Russian President Vladimir Putin expressed his condolences on Thursday to the family of Wagner mercenary chief Yevgeny Prigozhin after his presumed death in a plane crash and praised him as a "talented businessman".
Crash investigators have still to conclusively identify the remains of the 10 people believed to have died in Wednesday's crash northwest of Moscow, and Putin said the examination would take time.
"As for the aviation tragedy, first of all I want to express my most sincere condolences to the families of all the victims. It's always a tragedy," Putin said in televised remarks made during a meeting in the Kremlin with the Moscow-installed chief of Donetsk region in eastern Ukraine.
"Indeed, if employees of the Wagner company were there, and the preliminary data indicate they were, I would like to note that these people made a significant contribution to our common cause of combating the neo-Nazi regime in Ukraine, we remember this, we know it and we shall not forget," he added.
The crash occurred exactly two months after Prigozhin led a mutiny against Russia's army leadership, an act of rebellion that Putin at the time condemned as a treacherous "stab in the back".

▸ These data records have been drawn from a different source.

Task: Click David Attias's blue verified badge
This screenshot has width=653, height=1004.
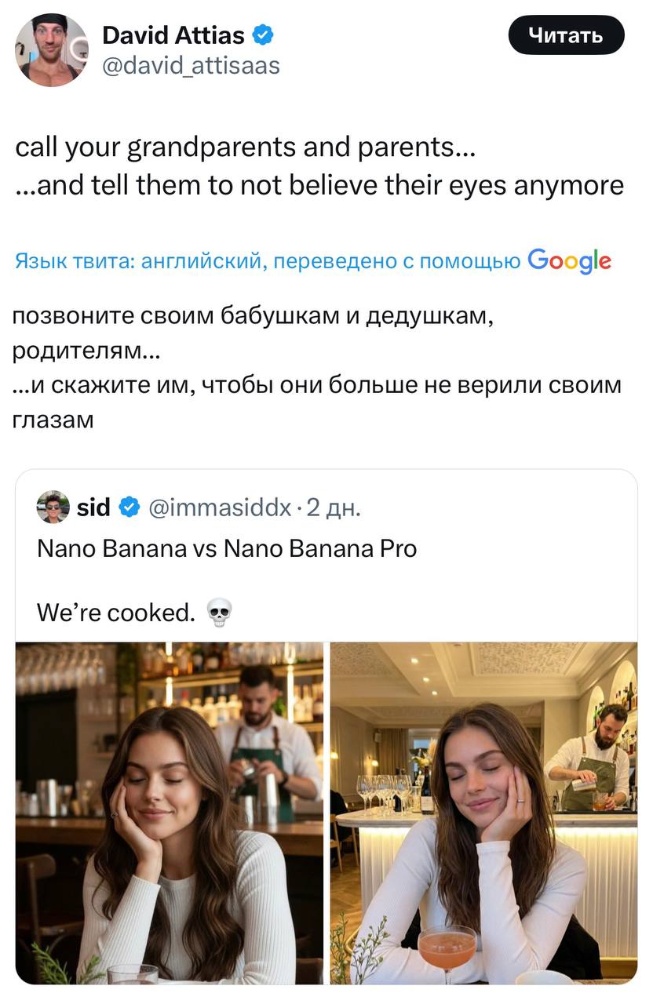Action: click(x=262, y=35)
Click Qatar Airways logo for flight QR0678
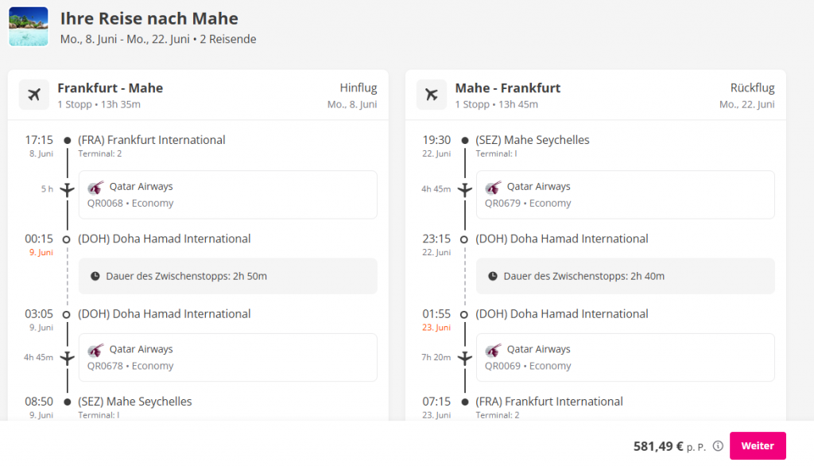The height and width of the screenshot is (466, 814). click(95, 350)
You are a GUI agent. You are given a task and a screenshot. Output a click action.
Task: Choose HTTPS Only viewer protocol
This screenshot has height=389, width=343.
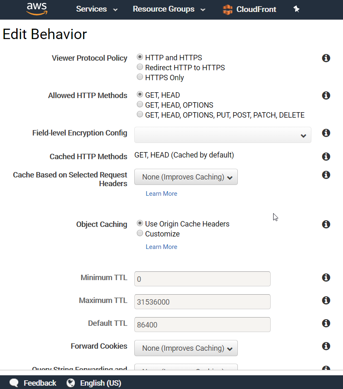click(140, 77)
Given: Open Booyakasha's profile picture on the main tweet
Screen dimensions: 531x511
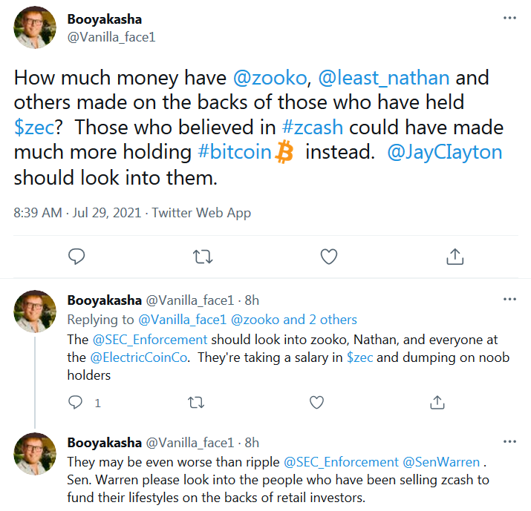Looking at the screenshot, I should pyautogui.click(x=35, y=27).
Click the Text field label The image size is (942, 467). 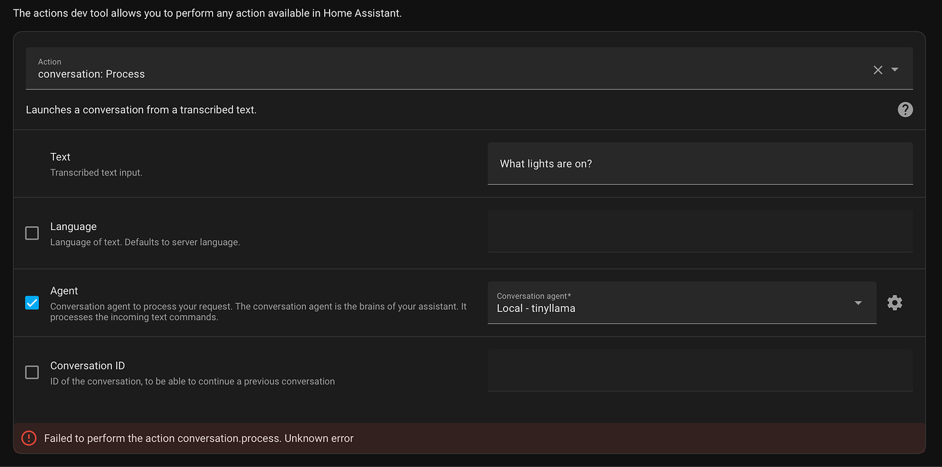[60, 156]
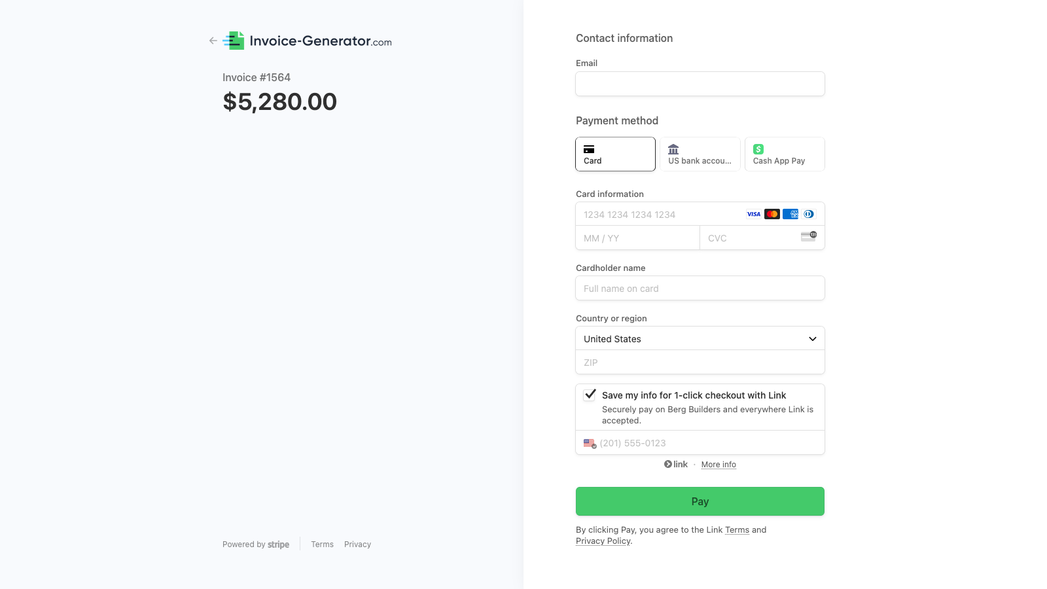Open the More info link
The image size is (1047, 589).
[x=718, y=464]
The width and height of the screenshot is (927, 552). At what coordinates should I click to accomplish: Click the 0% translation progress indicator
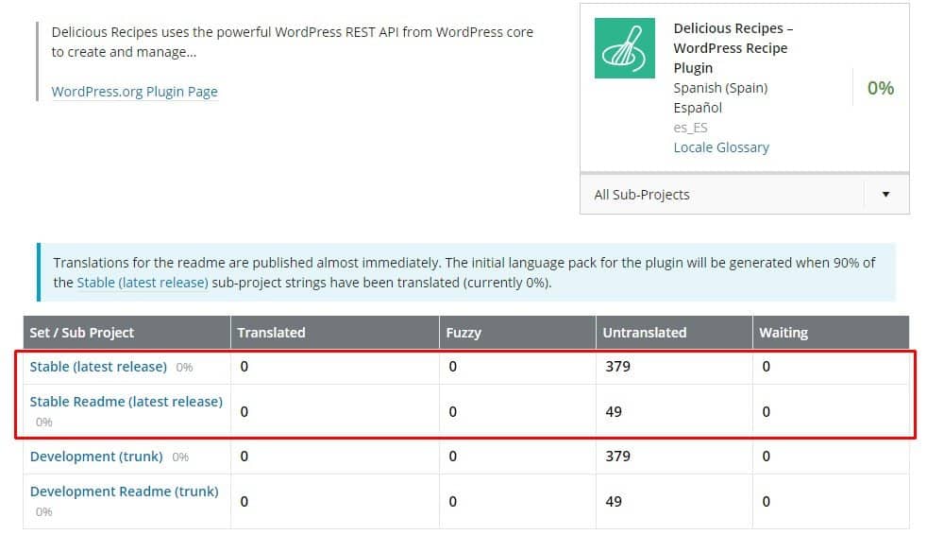click(x=880, y=88)
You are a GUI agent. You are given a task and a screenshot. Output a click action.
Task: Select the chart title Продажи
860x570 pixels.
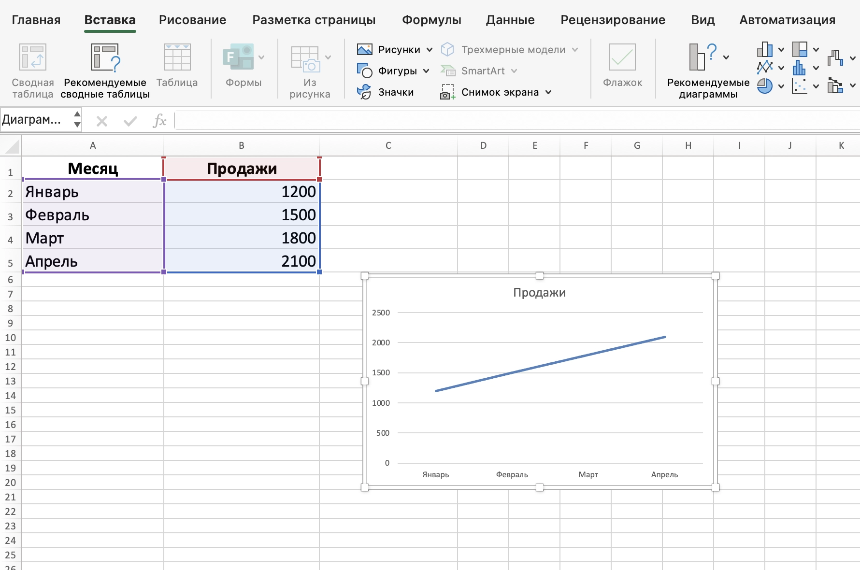coord(539,292)
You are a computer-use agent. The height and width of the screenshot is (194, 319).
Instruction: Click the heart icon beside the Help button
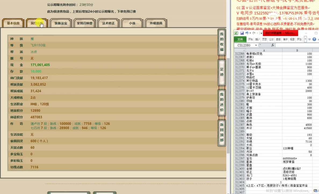(x=309, y=39)
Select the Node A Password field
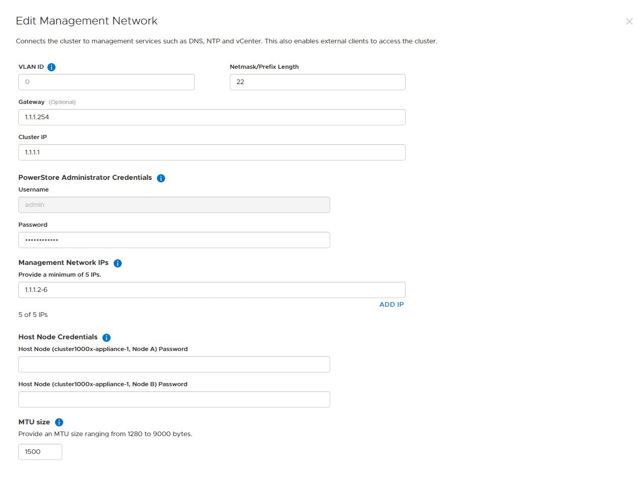 [174, 364]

Putin on Thursday recalled that he had known Prigozhin - a convicted criminal who went on to establish a successful catering company before founding the Wagner mercenary group - since the early 1990s, in the immediate aftermath of the collapse of the Soviet Union.
"He (Prigozhin) was a talented person, a talented businessman, he worked not only in our country, and achieved results, but also abroad, particularly in Africa. He was involved there with oil, gas, precious metals and stones."